Of course because of TNA’s cutbacks the PPV tapings will not be live and will not for the most part factor in to the ongoing storylines, as they fall under the One Night Only banner. Presumably UK fans will get the events for free on Challenge, but that’s not confirmed.


UK Fans Deserve A Real PPV

TNA attendance record WembleySince 2008 TNA have consistently drawn their highest audiences during the UK tour, which have fluctuated between a couple of thousand, up to an estimated 8,000 at Wembley Arena in London. Comparatively this is in WWE’s lower range of attendance.

On TV because Challenge is a free channel and WWE airs on a subscription Sky Sports package, TNA also often beats WWE’s ratings. By those metrics the UK is TNA’s most successful market.

One thing the company should have learned from the “Impact on the road” experiment stateside is that the crowd makes or breaks the show. When they get a hot crowd, Impact is an absolute joy to watch. Homegrown talent like AJ Styles, James Storm, Bobby Roode, Bad influence – even Robbie E and Jesse – come across as stars that could easily make it up North. Yet when they get a small dead crowd they come across as any bush-league indy fed.

This year’s Bound For Glory which is supposed to be TNA’s Wrestlemania, was not only built badly (all those months and the only match with a proper build was AJ Styles vs Bully Ray), but the low attendance destroyed the big time feel you’d expect from such a “prestigious” event. Perception is reality.

I can’t help but think back to the last set of Impact tapings from the UK. For the first time TNA felt like a proper global wrestling company. The combination of the ruckus crowd and the visual of an actual large arena – full – brought the best out in the wrestlers and made the whole viewing experience a hundred times better than anything at the Impact Zone or around the US.

If Bound for Glory is the pinnacle of the TNA calender year, why not hold it where the most amount of fans come to watch? Why not hold Bound for Glory in the UK? Then when they go in to hype mode about how massive the event is, they won’t be lying, and when the second year roles around they’ll have all the footage they need to sell it as a big deal.


Would a Proper UK PPV Work?

The main issue with UK PPVs is the timezone differences (London is 5 hours ahead of the East Coast) so it wouldn’t work live unless the event took place around midday. This is why WWE haven’t had a proper PPV over here since Summlerslam 1992. However this is not so much an issue with TNA, because PPVs don’t air live over here anyway. I see no reason why fans couldn’t turn out at midday on a Sunday – nobody is at work or school – they’ll just have to wait for the event to air on Challenge like all other PPVs. US fans can watch it live as normal.

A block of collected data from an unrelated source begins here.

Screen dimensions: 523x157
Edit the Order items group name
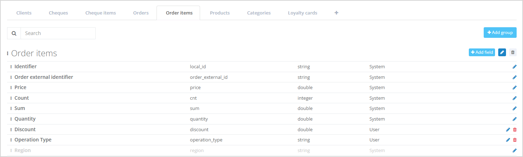point(502,52)
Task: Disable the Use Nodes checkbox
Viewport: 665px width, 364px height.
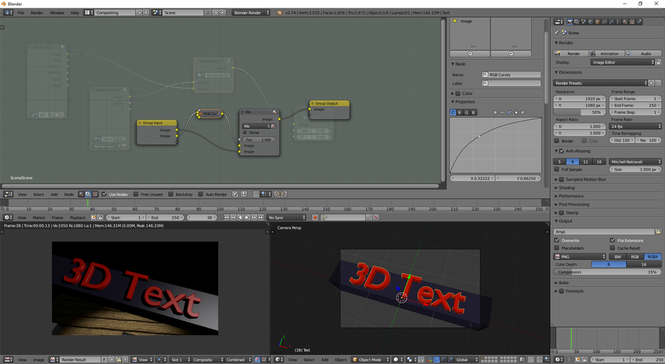Action: pos(104,194)
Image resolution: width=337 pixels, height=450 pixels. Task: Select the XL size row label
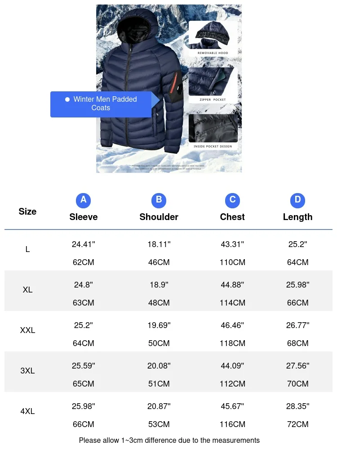click(27, 290)
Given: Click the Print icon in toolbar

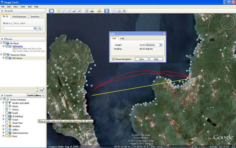Looking at the screenshot, I should coord(119,11).
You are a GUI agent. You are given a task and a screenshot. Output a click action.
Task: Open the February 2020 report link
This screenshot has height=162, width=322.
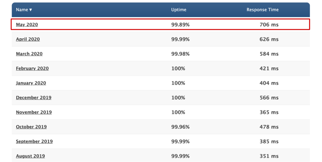tap(32, 69)
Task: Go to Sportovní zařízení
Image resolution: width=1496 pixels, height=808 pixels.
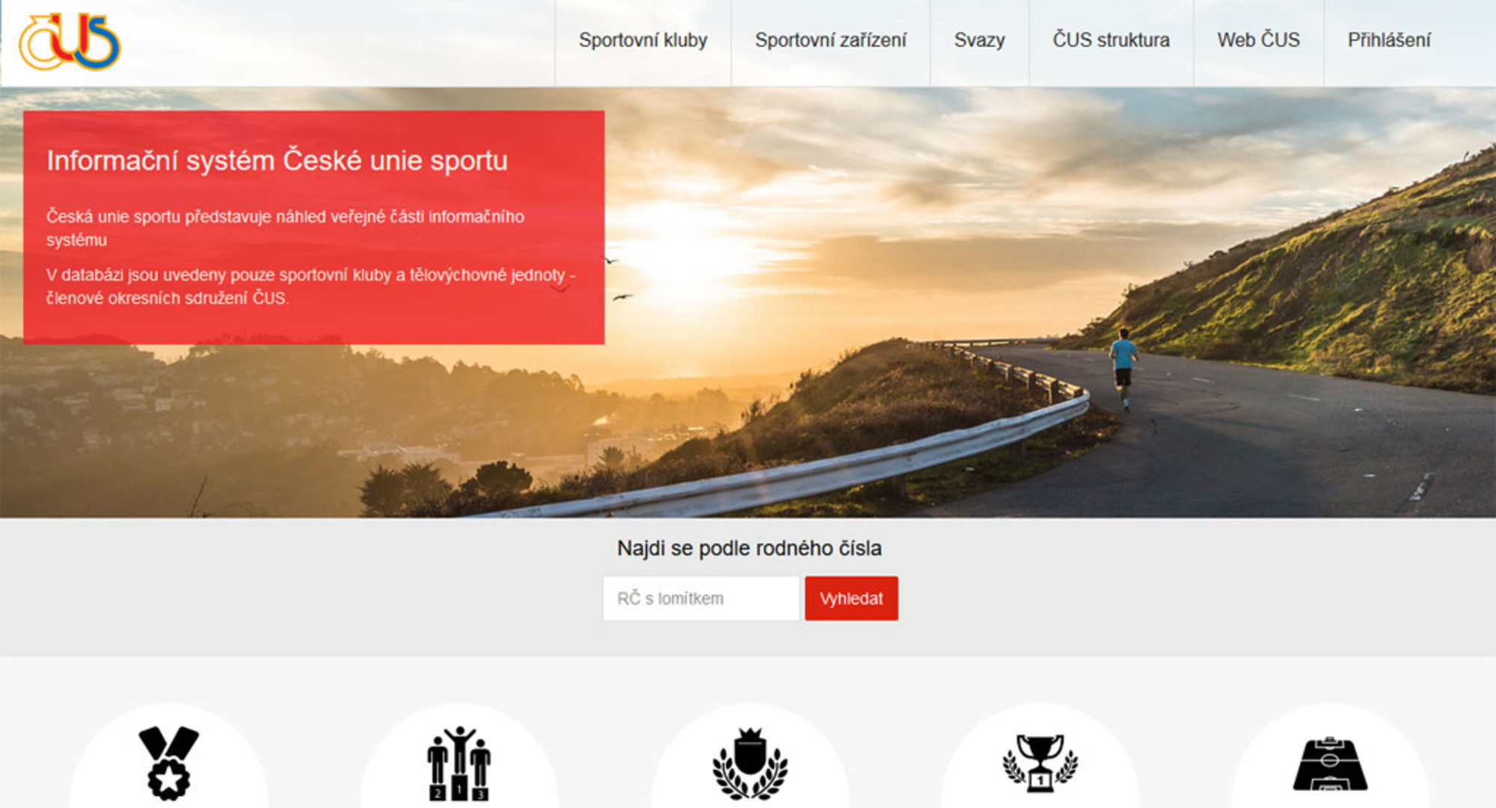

They could always offer UK fans an iPPV version for those that want to tune in live, though as we’ve seen with ROH they have to really do their research first to make it work.

The primary problem with a live UK PPV is likely the cost of lugging all the right equipment overseas to pull it off. Taping an event to air later on PPV is one thing, having a live feed is a whole different ball game. It’s not impossible – UFC have done it – but TNA aren’t UFC.

I guess there’s nothing stopping them from doing it as a pre-tape, though there’s something about the live atmosphere without spoilers that makes it more fun. Instead perhaps they could tape the slightly less important event Slammiversary in the UK on a Saturday night and air it the following evening in the US? The options are endless when you get brainstorming.

The audiences are there. Why not milk them for all they’re worth?